Often SQL developers also create indexes. This is also fine based on the skill level of the developer. To reiterate, we don’t want to create indexes where they are not needed or create too many. It’s important to test queries after creating indexes so that performance differences can be seen. As a result, if we see the opposite effect and our query runtimes are longer we may want to revert these changes.
Will We Need Indexes In The Future?
Although many databases require someone to create indexes, this is beginning to change. Now, many databases contain features to automatically index fields. For example, Azure SQL DB has this feature. Another example, Snowflake DB by default does not require indexing. This is all done behind the scenes requiring less overhead and skill so that the focus can be on the actual data.
This doesn’t mean that a SQL index doesn’t exist in the database. It just means that databases are now smart enough to create and optimize on their own based on usage. In the past, this just wasn’t possible. With modern technology this is becoming increasingly common and will probably phase out this skill at some point in the next 5-10 years. This is just a prediction, but when I started my career I thought this would have started to happen even sooner. Snowflake DB has quickly scaled as a top tier cloud database and low maintenance and low costs are the biggest reasons.
How Do Indexes Help Make SQL Queries Faster?
Indexes allow us to optimize our SQL queries when executing them against a database. When we have fields such as dates and they are commonly used in SQL queries, indexing them can allow our queries to perform a number of times faster than without indexes. A database has an optimizer that will update database statistics behind the scenes when an index is applied.
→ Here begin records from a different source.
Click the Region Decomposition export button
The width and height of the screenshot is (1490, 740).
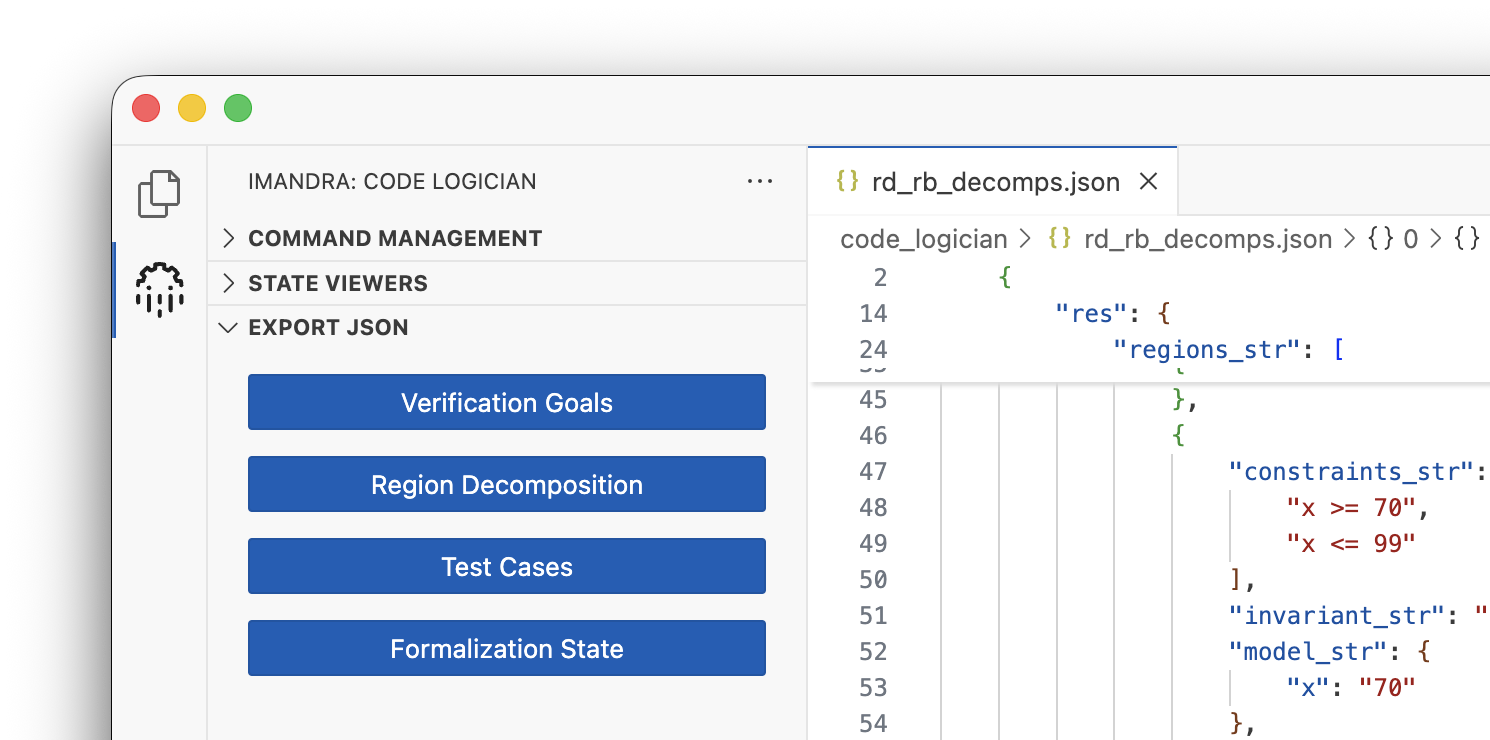[x=506, y=484]
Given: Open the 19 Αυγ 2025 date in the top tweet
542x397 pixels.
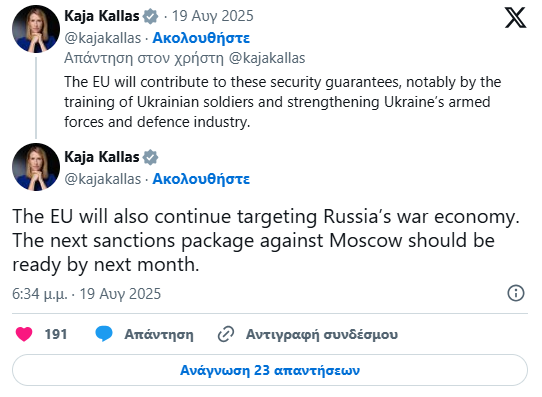Looking at the screenshot, I should (x=213, y=16).
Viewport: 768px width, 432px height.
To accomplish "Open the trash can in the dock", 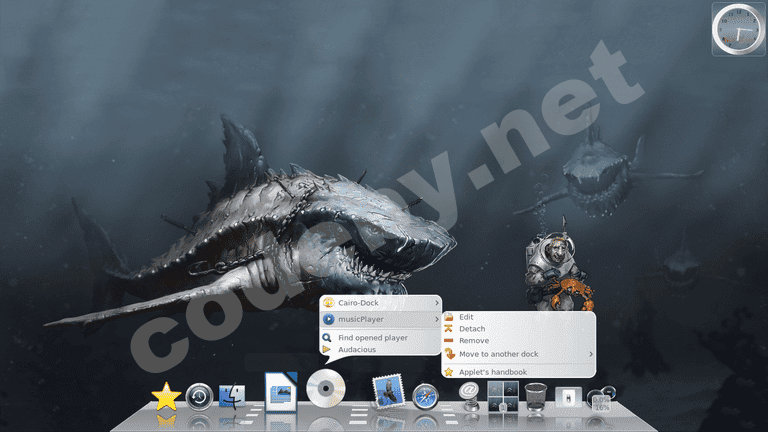I will pyautogui.click(x=536, y=396).
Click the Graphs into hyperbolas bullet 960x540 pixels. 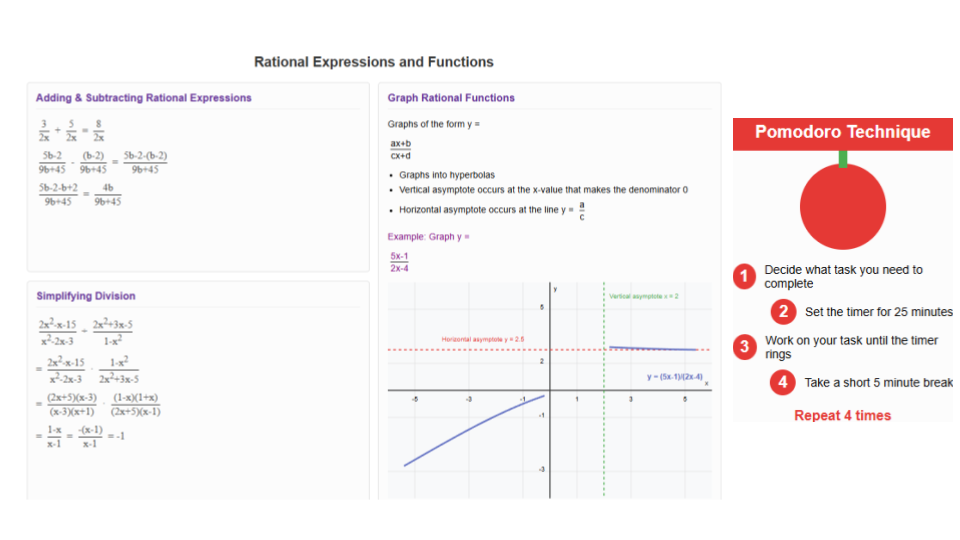[446, 175]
Since power users and developers are the ones creating SQL queries, indexes are all based on usage. We just don’t apply them randomly. We tend to apply them to the most commonly used fields with a medium to high cardinality. It’s not that we can’t apply them to low cardinality fields, but it’s not as common.
If we have a database query that commonly uses filters or joins such as ‘CompanyName’ or ‘EmployeeNumber’ then we would want these fields indexed. We can then test the same queries that utilize these fields to ensure performance gains.
Indexes are fundamental in database development and design. They ensure that a relational database can perform efficiently. When overused or used improperly indexing can actually cause SQL queries to run even longer. As a result, creating indexes should be done with caution and proper knowledge. A database administrator usually grants to denies privileges to the appropriate users that should be allowed to create them. Remember, a SQL index is an important performance tool when put in the right hands. Let’s just not get index crazy!